--- Text to read ---

## START

Between 1919 and 1923, Alfred Rosenberg, who became the Nazi Party’s chief theorist, proponent of Aryan supremacy, and popularizer of the term Untermensch, wrote seven books and 13 articles bearing witness to his “obsessive, monomaniacal antisemitism.” Rosenberg attached himself to the Nazi Party, Evans writes, not because he needed confirmation of his antisemitic views but because he concluded that Hitler was best equipped to implement them.
Julius Streicher, publisher of the violently antisemitic weekly newspaper Der Stürmer, “was suffused with a deep hatred of Jews well before he met Hitler.” Heinrich Himmler, who became head of the SS and an architect of the Holocaust, joined the fledging Nazi Party before he met Hitler.
Hans Frank, who became the party’s top courtroom lawyer and then “The Butcher of Poland,” came to Nazism through the Thule Society, a group founded in 1919 to disseminate antisemitic conspiracy theories.

## END

--- To do ---
Continue the passage above about early Nazi leaders' antisemitism, starting right after its last sentence.

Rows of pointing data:

## START

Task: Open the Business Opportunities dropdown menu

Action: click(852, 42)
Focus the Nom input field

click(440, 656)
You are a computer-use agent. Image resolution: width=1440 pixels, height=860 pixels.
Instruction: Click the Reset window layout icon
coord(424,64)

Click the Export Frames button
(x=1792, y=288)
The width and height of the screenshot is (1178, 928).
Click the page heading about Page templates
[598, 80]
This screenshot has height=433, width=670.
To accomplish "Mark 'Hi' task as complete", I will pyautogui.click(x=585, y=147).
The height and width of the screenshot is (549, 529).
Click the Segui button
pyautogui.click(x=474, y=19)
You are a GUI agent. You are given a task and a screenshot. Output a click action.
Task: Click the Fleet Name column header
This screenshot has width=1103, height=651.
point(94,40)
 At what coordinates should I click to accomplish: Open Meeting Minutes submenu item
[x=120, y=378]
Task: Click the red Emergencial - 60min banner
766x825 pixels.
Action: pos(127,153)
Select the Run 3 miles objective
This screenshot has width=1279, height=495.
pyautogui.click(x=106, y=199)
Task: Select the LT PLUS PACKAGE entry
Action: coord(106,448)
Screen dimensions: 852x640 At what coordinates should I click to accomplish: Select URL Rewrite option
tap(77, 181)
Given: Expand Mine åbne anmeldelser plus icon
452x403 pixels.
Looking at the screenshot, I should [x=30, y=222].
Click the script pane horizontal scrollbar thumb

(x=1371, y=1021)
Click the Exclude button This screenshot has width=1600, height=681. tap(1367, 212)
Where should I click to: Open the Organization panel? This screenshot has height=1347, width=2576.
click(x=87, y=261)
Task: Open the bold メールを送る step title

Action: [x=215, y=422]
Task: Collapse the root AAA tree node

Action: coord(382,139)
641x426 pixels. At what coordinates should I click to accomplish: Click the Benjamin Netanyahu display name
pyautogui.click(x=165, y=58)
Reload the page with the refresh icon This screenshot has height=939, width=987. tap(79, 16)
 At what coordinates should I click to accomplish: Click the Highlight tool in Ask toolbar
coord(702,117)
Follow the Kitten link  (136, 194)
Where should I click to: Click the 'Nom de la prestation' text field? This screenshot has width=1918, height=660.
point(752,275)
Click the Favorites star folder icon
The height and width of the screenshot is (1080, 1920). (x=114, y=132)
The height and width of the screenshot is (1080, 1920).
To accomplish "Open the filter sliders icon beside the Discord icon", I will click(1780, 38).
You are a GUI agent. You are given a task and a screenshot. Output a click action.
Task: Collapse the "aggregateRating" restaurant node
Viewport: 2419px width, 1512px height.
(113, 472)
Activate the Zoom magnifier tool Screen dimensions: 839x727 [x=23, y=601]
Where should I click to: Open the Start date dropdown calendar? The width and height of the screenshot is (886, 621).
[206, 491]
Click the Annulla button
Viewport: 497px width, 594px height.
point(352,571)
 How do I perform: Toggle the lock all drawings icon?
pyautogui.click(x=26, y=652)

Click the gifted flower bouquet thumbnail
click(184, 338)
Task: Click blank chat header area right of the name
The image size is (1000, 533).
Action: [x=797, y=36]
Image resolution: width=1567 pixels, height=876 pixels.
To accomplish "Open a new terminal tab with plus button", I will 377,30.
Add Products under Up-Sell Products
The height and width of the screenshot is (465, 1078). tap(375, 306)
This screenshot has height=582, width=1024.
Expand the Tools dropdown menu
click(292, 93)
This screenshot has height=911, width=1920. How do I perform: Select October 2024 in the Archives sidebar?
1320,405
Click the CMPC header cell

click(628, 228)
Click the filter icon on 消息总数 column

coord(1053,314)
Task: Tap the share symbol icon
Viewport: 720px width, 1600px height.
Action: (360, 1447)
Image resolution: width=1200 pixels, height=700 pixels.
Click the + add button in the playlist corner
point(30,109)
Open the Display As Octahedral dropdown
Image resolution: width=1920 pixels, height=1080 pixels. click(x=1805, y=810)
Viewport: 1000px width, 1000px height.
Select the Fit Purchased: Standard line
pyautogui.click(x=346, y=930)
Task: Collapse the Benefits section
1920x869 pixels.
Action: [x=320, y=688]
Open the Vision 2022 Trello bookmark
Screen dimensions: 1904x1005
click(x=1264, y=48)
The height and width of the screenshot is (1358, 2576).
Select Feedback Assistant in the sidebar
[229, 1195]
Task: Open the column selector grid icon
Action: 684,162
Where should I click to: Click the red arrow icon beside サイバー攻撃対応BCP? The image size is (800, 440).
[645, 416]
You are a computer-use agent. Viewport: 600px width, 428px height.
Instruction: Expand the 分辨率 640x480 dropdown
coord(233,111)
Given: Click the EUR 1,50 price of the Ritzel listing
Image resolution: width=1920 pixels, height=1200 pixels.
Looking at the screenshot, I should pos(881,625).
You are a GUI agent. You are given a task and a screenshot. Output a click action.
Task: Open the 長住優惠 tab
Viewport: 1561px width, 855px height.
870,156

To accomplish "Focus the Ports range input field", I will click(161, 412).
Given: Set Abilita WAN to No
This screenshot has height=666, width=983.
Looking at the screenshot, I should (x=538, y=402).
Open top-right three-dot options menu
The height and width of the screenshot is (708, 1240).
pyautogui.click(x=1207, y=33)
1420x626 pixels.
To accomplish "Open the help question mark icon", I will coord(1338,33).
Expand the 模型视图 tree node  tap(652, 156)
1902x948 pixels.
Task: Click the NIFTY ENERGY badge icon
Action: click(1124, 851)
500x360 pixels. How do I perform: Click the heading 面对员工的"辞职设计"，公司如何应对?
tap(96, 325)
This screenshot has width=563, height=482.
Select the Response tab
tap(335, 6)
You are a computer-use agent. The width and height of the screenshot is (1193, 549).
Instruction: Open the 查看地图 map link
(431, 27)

## END

--- The output ---
At the infamous Wannsee Conference in January 1942, Evans reminds us that Reinhard Heydrich, head of the Third Reich’s Security Service, who had been authorized by Hermann Göring to prepare “a total solution of the Jewish question,” told participants they must overcome difficulties and delays and exterminate all Jews on the continent. Adolf Eichmann prepared the Wannsee Conference minutes, listing the number of Jews residing in virtually every country in Europe but leaving out what he later characterized as “certain over-plain talk” about killing and physical annihilation.
There can be no doubt, then, that the Nazis knew they were violating the most fundamental of moral norms. Indeed, in a grotesque display of special pleading, Himmler told SS officers that a “difficult decision had to be taken, without suffering damage in spirit and soul, to prevent Jewish children from growing up, and taking revenge on our sons and grandsons” and imperiling Germany’s racial future.
Nonetheless, after Germany surrendered, Evans points out, Göring insisted that the Nazis’ hatred of Jews had been an electoral ploy; he had no knowledge of the Holocaust, which he blamed on Goebbels, and antisemitism had played “no part” in his life.
Convicted and sentenced to be hanged, Göring committed suicide.
He was cremated along with other war criminals in an oven at the Dachau concentration camp, which he had established in 1933, his ashes scattered in a nearby stream.
Like his fellow Nazis, Evans concludes, Göring portrayed himself as an honorable man but was, in fact, brutal, self-aggrandizing, vain, corrupt, and indifferent to human suffering and human decency.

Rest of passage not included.